*Task requirements*: Report each line of the listing that carries the word "agent".

——————

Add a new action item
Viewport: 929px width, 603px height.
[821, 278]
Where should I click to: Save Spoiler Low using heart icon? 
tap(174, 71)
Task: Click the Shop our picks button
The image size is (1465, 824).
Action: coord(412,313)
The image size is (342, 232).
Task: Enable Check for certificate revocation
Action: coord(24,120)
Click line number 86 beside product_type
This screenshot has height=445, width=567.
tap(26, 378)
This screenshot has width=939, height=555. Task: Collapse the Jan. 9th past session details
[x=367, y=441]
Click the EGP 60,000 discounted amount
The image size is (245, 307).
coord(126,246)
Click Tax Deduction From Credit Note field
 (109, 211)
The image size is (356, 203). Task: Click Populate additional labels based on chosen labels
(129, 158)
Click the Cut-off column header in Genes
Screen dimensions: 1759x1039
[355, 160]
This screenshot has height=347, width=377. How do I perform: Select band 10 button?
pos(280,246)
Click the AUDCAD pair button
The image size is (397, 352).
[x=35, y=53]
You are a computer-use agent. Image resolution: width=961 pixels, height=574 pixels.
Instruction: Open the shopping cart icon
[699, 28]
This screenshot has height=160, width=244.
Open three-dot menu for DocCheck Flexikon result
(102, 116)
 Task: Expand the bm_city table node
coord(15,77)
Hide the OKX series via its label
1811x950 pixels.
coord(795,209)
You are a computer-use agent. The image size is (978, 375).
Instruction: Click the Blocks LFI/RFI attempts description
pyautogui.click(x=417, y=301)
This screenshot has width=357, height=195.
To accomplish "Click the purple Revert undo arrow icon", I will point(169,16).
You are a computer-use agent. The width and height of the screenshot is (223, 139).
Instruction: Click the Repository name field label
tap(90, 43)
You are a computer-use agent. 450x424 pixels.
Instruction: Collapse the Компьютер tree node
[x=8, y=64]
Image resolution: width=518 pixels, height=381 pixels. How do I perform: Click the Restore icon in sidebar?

——————

*Written response*:
You are a computer-use agent. Image resolution: width=961 pixels, height=574 pixels.
You are a computer-use agent. The image size is (978, 375).
You are a computer-use agent. The width and height of the screenshot is (223, 139).
You are a computer-use agent. 450x424 pixels.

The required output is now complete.